Some, like the Dhawans, also noticed changes in their children - late periods, dizziness & weakness. They had something else in common too: they say they had no idea they were taking part in a trial of a new anti-cervical cancer vaccine.

Muskan & Akash Hansari both had the injections, but their father told researchers working for the group behind the Supreme Court case that he was led to believe that it would prevent all sicknesses & illness in general.

'[He has] no idea as to what cervical cancer is. Doesn't know what a uterus is let alone where it is located,' the researchers noted in a report compiled to support the Supreme Court affidavit.

Shaurya Mishra's father told the researchers the family felt 'short changed & cheated' by the doctors after the 14-year-old was signed up for the trials. He was told the vaccine would prevent cervical cancer but confessed he did not know what this was.

'He felt bad that American companies try their vaccines out on Indians & then those same vaccines are given to the Americans to benefit them while the Indians are just used as guinea pigs.'

The activists behind the court challenge include veteran women's campaigner Kalpanna Mehta & Dr. Anand Rai, a doctor who has campaigned for years against drug trials.

'Even when they [Indians] know it is wrong they don't want to fight. We still live in a country where they think doctors are gods. There are no risks [for the drug companies] here.'

'Some people are unhappy with me,' he [Dr. Rai] says. 'They chose poor groups, weaker groups, illiterate groups, those who needed medicine at any cost. They are poor. They have to rely on these doctors, they have to rely on government hospitals because they don't have any option.

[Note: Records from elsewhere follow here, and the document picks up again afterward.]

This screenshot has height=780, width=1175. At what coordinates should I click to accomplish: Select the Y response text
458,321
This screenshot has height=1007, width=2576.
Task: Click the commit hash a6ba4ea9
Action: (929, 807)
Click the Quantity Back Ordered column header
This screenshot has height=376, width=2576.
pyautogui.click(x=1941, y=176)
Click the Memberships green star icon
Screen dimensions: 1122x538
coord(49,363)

'International companies use Indians as guinea pigs.'

Over the past decade, drug trials have become a £300 million a year business in India. In 2003, there were fewer than 50 clinical trials running in India, but the number increased rapidly as pharmaceutical firms realised that costs were up to 60% lower in India than in the US. By 2011, there were 1,852 trials registered with the government, involving an estimated 150,000 patients.

In March 2013 India's health minister Ghulam Nabi Azad revealed that 2,868 people had died since 2005 in government-approved drug trials.